Direction:
Extend the piece about Greg Michie's classroom below, picking up after its final sentence.

Quoted passage:
Together, Michie and his students talked about the messages programs such as “America’s Most Wanted” and “Jerry Springer” sent about their identities as Latinos. They took cameras on the streets and filmed the positive aspects of their community, the ones they never saw on the local news. They examined the meaning behind explicit music lyrics. They talked about the choices they had in life, about how they could make it to college. Nothing was off-limits for discussion. Gangs. Sex. Prejudice. In short, anything and everything they would face next year in high school, all the fears that could cause them to drop out.

Quite a bit of Michie’s teaching has revolved around that respect for his students as independent thinkers – the idea that an active discussion is as much a yardstick for learning, possibly more so, than a 10-page essay on graffiti in Back of the Yards. And certainly more than a standardized test. “What Greg is a master at, and doesn’t meaningfully grasp how strong he is at it, is that he’s able to let them learn,” says William Ayers, Michie’s professor at UIC. “He’s able to say the center of classroom life is not the podium with the teacher behind it, but is the students working inside.”

Part of that philosophy comes from recognizing that he is an outsider here. It’s a fact he is constantly reinforcing in conversation, as though he were sticking a pin in the side of his own voodoo doll. In a sense, the students are masters of their own learning because only they can reflect the ideas with which they struggle. But it also raises another tension for Michie, a question of how much he can share the classroom before things get soft. “The danger for a white, progressive liberal like myself is letting kids get away with too much because they have it hard at home,” he says. “Black and Latino teachers are much better at finding that balance.”

Records supplied:
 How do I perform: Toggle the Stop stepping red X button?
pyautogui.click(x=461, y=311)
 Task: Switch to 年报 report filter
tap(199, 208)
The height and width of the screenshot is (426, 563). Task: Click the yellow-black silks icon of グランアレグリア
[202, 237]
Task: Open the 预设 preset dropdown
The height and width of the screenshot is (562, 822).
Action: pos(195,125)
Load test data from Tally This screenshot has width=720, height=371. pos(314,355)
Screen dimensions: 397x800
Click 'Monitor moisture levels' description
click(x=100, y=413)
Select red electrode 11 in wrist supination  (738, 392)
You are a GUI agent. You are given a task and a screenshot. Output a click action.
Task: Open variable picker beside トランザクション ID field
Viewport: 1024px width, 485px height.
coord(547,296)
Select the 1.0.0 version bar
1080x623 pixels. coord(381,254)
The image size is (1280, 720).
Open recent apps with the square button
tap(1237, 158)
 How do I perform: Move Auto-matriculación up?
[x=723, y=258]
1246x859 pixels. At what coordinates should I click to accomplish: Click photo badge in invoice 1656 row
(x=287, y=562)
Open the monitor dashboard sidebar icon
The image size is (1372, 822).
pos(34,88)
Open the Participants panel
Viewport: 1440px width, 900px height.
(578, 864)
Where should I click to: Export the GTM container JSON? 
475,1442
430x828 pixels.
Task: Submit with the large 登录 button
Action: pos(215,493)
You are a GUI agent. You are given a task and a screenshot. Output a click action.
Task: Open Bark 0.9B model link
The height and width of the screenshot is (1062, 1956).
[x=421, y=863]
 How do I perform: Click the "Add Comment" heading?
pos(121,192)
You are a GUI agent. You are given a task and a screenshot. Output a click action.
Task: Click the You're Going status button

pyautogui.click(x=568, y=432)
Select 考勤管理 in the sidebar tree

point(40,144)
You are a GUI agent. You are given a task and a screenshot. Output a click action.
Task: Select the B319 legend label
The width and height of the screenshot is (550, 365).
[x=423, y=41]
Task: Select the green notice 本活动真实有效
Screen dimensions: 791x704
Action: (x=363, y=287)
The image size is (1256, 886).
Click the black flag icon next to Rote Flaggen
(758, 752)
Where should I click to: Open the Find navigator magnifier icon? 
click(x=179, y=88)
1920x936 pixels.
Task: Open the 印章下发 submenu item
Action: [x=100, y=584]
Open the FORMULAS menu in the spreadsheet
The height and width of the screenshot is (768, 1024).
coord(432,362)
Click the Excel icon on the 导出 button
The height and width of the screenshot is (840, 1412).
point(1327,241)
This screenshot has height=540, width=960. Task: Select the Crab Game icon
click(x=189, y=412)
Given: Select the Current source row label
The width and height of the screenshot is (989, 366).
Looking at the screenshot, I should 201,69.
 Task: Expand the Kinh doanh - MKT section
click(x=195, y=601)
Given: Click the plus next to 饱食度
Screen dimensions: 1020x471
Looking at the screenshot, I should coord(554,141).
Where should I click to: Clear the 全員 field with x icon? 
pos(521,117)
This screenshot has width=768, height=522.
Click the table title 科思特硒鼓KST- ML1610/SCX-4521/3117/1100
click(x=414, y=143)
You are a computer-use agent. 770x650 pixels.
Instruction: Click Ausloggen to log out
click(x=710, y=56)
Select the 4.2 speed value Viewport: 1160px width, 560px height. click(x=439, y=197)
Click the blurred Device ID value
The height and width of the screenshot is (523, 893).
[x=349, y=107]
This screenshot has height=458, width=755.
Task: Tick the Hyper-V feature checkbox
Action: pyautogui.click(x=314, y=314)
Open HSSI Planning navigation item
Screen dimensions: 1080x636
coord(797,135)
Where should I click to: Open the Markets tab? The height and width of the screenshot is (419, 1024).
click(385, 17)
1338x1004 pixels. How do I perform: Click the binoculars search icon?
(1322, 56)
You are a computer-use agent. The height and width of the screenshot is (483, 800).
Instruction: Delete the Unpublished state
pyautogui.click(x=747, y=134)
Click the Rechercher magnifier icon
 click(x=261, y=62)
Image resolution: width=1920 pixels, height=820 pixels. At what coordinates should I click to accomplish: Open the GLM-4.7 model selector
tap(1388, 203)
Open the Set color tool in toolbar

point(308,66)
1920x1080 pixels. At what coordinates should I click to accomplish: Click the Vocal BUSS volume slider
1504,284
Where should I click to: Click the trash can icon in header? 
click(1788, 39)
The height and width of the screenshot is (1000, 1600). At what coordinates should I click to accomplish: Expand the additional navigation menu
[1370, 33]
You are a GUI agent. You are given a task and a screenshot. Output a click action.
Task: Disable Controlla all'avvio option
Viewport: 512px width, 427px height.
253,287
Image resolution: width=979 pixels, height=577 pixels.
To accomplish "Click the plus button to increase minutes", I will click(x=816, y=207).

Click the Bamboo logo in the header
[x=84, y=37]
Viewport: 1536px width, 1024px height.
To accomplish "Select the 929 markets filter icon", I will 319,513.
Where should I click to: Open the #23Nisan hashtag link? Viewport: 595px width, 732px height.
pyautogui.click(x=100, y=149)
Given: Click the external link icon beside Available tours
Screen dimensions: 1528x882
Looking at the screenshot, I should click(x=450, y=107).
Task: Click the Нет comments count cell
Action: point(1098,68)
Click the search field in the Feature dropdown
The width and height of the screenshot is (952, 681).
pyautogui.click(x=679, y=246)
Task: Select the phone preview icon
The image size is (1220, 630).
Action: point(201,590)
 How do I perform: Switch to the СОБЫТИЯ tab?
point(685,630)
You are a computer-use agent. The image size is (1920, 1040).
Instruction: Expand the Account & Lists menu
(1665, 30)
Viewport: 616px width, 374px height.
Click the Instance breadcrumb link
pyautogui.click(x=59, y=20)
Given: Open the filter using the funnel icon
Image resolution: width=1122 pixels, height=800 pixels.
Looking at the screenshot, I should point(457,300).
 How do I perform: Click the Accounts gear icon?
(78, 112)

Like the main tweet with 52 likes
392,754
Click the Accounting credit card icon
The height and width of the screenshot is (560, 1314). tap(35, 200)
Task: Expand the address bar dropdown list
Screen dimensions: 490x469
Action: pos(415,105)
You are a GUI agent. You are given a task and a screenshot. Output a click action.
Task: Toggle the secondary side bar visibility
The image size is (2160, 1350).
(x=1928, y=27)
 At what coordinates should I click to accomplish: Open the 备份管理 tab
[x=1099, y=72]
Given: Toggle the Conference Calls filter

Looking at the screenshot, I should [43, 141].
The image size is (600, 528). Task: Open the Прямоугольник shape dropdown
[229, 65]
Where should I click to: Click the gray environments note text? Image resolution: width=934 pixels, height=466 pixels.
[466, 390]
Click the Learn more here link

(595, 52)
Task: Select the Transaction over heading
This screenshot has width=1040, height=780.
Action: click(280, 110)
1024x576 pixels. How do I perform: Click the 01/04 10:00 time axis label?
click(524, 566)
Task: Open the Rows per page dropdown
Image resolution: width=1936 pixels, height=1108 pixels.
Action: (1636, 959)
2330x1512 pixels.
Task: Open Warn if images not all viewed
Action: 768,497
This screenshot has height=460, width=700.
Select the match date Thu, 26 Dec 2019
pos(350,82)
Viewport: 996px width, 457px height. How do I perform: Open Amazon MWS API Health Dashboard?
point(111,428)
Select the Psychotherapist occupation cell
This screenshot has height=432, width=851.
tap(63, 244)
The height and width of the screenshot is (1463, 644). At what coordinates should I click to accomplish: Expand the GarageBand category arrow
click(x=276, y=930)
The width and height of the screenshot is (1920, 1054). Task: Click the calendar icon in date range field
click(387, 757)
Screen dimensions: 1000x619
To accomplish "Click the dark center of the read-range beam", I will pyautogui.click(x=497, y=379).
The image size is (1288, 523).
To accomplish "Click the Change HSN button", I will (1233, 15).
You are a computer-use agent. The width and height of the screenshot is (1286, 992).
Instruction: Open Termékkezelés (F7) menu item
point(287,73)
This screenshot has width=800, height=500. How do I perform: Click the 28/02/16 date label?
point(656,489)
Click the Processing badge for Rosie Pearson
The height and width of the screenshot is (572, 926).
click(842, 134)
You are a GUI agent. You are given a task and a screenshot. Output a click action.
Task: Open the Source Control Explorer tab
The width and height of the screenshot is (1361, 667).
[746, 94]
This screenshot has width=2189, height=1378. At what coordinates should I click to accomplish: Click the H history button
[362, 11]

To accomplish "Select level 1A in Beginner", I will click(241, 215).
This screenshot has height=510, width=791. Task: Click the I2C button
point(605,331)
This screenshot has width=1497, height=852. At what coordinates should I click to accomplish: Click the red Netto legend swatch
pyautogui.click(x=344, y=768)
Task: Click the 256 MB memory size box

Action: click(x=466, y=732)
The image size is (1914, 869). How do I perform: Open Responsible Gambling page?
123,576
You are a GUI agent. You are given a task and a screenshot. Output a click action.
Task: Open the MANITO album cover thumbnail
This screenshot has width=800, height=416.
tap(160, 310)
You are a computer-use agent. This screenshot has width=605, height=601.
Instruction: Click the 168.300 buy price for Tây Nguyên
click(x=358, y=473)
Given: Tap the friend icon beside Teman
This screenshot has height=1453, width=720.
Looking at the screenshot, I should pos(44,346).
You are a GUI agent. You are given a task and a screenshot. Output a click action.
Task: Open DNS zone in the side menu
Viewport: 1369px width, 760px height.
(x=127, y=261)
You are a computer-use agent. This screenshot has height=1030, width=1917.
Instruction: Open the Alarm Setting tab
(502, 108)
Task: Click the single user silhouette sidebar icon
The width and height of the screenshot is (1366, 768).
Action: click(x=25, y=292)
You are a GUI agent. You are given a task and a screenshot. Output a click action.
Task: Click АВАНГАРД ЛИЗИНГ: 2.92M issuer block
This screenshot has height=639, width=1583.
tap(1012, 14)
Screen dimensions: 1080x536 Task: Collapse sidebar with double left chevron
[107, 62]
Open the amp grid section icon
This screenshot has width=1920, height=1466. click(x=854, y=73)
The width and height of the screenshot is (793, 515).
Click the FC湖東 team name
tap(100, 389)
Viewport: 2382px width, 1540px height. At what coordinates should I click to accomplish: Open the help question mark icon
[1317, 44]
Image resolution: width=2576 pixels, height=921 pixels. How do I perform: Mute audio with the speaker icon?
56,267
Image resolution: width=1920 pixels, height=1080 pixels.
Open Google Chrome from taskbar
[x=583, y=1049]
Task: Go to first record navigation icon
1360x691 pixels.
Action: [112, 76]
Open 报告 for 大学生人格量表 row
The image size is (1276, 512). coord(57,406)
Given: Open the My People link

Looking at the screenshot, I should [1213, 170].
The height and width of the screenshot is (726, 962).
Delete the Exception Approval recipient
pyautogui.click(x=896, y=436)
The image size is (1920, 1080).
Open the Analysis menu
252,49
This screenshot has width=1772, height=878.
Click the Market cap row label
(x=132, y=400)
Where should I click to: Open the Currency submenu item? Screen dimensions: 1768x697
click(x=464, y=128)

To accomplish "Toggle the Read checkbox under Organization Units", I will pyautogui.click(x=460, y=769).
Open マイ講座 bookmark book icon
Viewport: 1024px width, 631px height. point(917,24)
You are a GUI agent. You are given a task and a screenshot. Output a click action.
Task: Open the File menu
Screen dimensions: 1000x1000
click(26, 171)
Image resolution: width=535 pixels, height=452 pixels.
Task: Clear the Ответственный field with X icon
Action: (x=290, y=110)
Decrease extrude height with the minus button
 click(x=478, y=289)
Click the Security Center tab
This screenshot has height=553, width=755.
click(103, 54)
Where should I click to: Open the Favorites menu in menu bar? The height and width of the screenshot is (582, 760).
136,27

Exercise response:
He has learned from watching teachers of color to keep expectations high, and the kids often respond by vaulting over them. When Miguel, one of the camera operators for SSN, takes a ribbing from his classmates over an expensive video cable they think he has broken, Miguel is visibly forlorn, disappointed in himself. He asks Michie how much it costs; he will pay for it from his allowance. Michie gently takes him aside and explains it isn’t Miguel’s fault, and he makes a point to set his classmates straight on the matter as well.

“You see?” Michie says, “These are good kids.”

His obvious respect for their backgrounds gives Michie’s students the confidence to function in class as if on auto-pilot, says Ayers. That provides Michie, in turn, the space to home in on nuances. What he sees are bundles of emotions. Michie treks to the back of the room to get a piece of music. Finding Bernardo working alone, he remembers something. He asks him again – with interest rather than accusation – why he was so early this morning.

“I don’t know,” shrugs Bernardo. “Just early.”

Michie doesn’t press. But it’s odd, and he’s curious. Meanwhile, Serrano has discovered a problem. She huddles with Michie in the hallway as students line up single-file to switch classrooms after the first bell.

“Bernardo,” she says, “has been telling some girls in class that he’s thinking about suicide.”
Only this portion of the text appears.